> Task inputs
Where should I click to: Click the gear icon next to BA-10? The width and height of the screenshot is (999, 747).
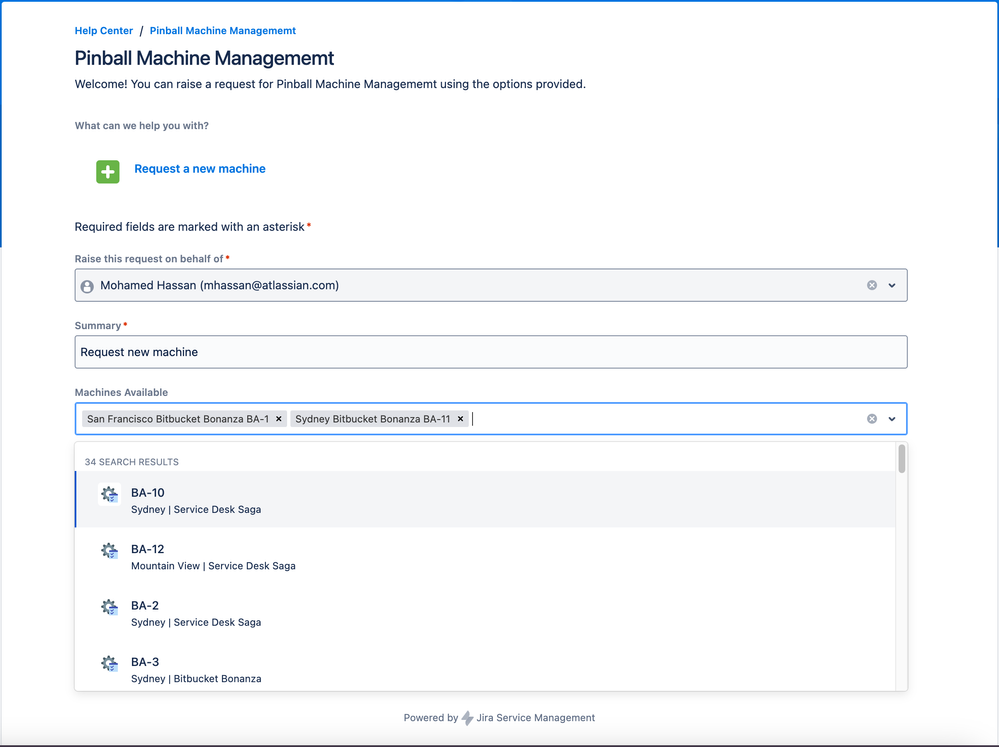tap(110, 494)
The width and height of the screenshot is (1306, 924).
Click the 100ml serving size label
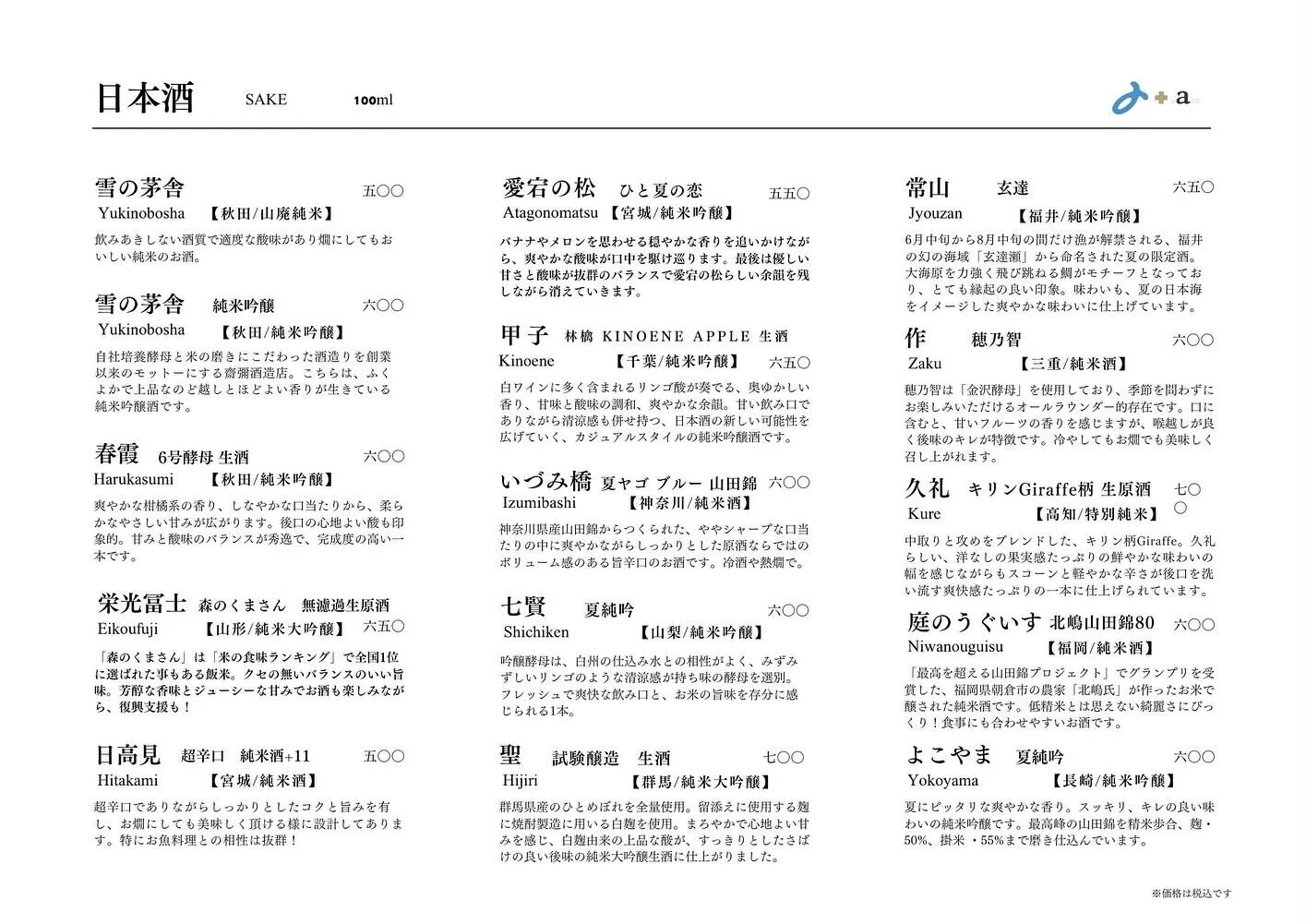coord(374,100)
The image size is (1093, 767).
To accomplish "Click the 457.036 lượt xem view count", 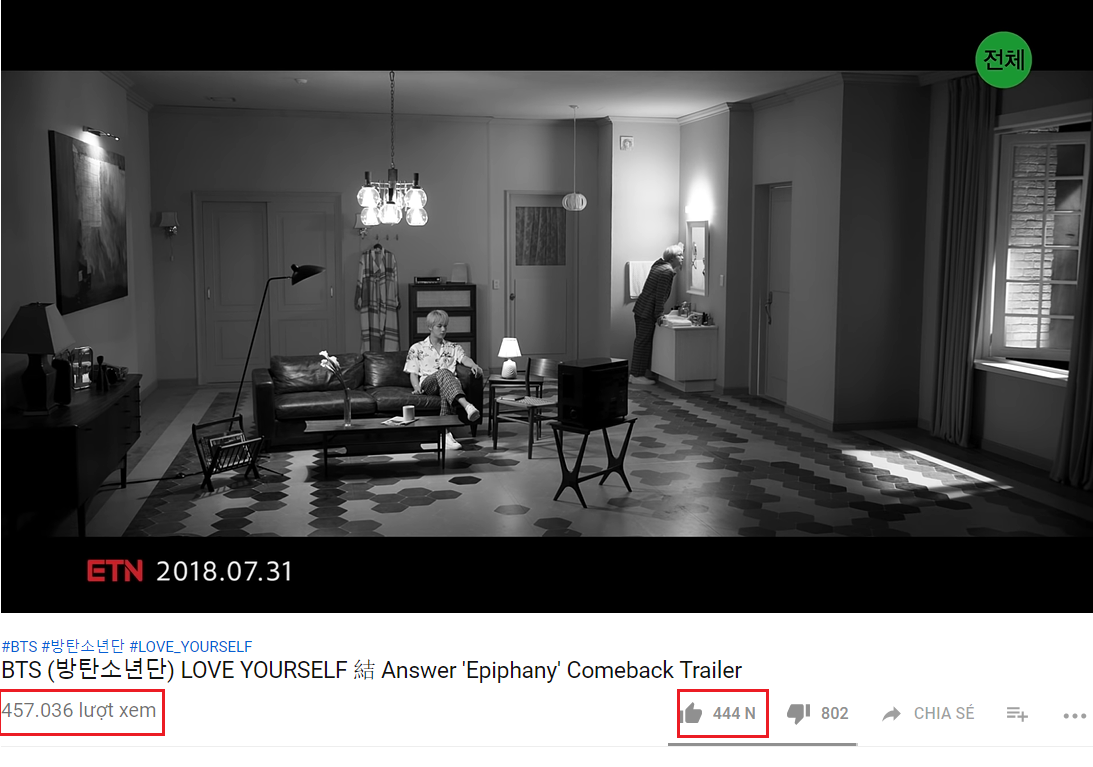I will coord(79,711).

> The problem
Starting at the first line of the records above, set down each line exactly through the one that holds "The image size is (1093, 767).". Omit pictures.

> Written solution
Where should I click to: Click the gear icon next to BA-10? The width and height of the screenshot is (999, 747).
tap(110, 494)
The width and height of the screenshot is (1306, 924).
Click the 100ml serving size label
coord(374,100)
The image size is (1093, 767).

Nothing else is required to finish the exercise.